+++ DATA FOR PROCESSING

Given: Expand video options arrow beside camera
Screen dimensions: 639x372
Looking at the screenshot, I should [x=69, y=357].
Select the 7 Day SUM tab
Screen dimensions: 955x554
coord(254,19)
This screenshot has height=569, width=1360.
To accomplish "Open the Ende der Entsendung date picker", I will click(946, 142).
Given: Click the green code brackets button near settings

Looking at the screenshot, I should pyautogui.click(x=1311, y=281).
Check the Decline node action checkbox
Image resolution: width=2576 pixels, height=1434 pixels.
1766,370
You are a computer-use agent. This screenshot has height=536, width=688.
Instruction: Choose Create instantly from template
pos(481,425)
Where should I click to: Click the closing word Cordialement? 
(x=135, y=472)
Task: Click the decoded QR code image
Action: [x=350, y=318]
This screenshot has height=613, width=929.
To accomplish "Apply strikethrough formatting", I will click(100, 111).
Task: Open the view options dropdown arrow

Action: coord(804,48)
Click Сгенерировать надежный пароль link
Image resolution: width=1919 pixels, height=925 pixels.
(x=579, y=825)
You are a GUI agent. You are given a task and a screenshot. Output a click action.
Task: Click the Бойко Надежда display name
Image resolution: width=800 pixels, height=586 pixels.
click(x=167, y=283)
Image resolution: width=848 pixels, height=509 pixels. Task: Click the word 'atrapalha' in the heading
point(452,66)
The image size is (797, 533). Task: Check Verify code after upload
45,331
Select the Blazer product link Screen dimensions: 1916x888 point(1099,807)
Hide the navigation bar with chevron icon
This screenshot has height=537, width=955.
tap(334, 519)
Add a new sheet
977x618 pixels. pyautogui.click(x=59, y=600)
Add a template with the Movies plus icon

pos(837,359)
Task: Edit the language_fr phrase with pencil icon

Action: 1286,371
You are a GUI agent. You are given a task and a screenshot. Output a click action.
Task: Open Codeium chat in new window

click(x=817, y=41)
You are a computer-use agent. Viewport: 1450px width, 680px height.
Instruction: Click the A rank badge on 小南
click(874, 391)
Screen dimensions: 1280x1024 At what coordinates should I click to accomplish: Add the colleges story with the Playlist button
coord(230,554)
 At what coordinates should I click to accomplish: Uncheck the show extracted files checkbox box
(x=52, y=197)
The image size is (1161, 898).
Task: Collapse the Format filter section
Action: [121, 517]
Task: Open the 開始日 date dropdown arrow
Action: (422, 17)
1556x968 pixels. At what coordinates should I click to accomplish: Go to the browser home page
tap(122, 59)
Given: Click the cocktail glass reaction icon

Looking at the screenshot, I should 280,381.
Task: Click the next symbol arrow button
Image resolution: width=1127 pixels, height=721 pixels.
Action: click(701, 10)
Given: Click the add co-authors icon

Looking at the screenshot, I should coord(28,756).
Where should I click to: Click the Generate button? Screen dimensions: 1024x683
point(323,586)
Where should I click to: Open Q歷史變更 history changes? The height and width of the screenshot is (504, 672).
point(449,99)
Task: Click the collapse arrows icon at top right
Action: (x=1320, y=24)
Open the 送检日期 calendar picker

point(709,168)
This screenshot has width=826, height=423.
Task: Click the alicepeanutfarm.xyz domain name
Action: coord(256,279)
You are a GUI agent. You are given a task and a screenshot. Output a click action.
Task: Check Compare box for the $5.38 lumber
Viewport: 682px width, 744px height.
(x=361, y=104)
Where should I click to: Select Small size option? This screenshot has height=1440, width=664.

++++++

• PROMPT
Transcribe every entry, keeping each line exactly as it reads.

• THE COMPLETED TASK
Given: Expand video options arrow beside camera
Screen dimensions: 639x372
Looking at the screenshot, I should [x=69, y=357].
Select the 7 Day SUM tab
Screen dimensions: 955x554
coord(254,19)
This screenshot has height=569, width=1360.
To accomplish "Open the Ende der Entsendung date picker", I will click(946, 142).
Given: Click the green code brackets button near settings

Looking at the screenshot, I should pyautogui.click(x=1311, y=281).
Check the Decline node action checkbox
Image resolution: width=2576 pixels, height=1434 pixels.
1766,370
You are a computer-use agent. This screenshot has height=536, width=688.
Instruction: Choose Create instantly from template
pos(481,425)
Where should I click to: Click the closing word Cordialement? 
(x=135, y=472)
Task: Click the decoded QR code image
Action: [x=350, y=318]
This screenshot has height=613, width=929.
To accomplish "Apply strikethrough formatting", I will click(100, 111).
Task: Open the view options dropdown arrow

Action: coord(804,48)
Click Сгенерировать надежный пароль link
Image resolution: width=1919 pixels, height=925 pixels.
(x=579, y=825)
You are a GUI agent. You are given a task and a screenshot. Output a click action.
Task: Click the Бойко Надежда display name
Image resolution: width=800 pixels, height=586 pixels.
click(x=167, y=283)
Image resolution: width=848 pixels, height=509 pixels. Task: Click the word 'atrapalha' in the heading
point(452,66)
The image size is (797, 533). Task: Check Verify code after upload
45,331
Select the Blazer product link Screen dimensions: 1916x888 point(1099,807)
Hide the navigation bar with chevron icon
This screenshot has height=537, width=955.
tap(334, 519)
Add a new sheet
977x618 pixels. pyautogui.click(x=59, y=600)
Add a template with the Movies plus icon

pos(837,359)
Task: Edit the language_fr phrase with pencil icon

Action: 1286,371
You are a GUI agent. You are given a task and a screenshot. Output a click action.
Task: Open Codeium chat in new window

click(x=817, y=41)
You are a computer-use agent. Viewport: 1450px width, 680px height.
Instruction: Click the A rank badge on 小南
click(874, 391)
Screen dimensions: 1280x1024 At what coordinates should I click to accomplish: Add the colleges story with the Playlist button
coord(230,554)
 At what coordinates should I click to accomplish: Uncheck the show extracted files checkbox box
(x=52, y=197)
The image size is (1161, 898).
Task: Collapse the Format filter section
Action: [121, 517]
Task: Open the 開始日 date dropdown arrow
Action: (422, 17)
1556x968 pixels. At what coordinates should I click to accomplish: Go to the browser home page
tap(122, 59)
Given: Click the cocktail glass reaction icon

Looking at the screenshot, I should 280,381.
Task: Click the next symbol arrow button
Image resolution: width=1127 pixels, height=721 pixels.
Action: click(701, 10)
Given: Click the add co-authors icon

Looking at the screenshot, I should coord(28,756).
Where should I click to: Click the Generate button? Screen dimensions: 1024x683
point(323,586)
Where should I click to: Open Q歷史變更 history changes? The height and width of the screenshot is (504, 672).
point(449,99)
Task: Click the collapse arrows icon at top right
Action: (x=1320, y=24)
Open the 送检日期 calendar picker

point(709,168)
This screenshot has width=826, height=423.
Task: Click the alicepeanutfarm.xyz domain name
Action: coord(256,279)
You are a GUI agent. You are given a task and a screenshot. Output a click action.
Task: Check Compare box for the $5.38 lumber
Viewport: 682px width, 744px height.
(x=361, y=104)
Where should I click to: Select Small size option? This screenshot has height=1440, width=664.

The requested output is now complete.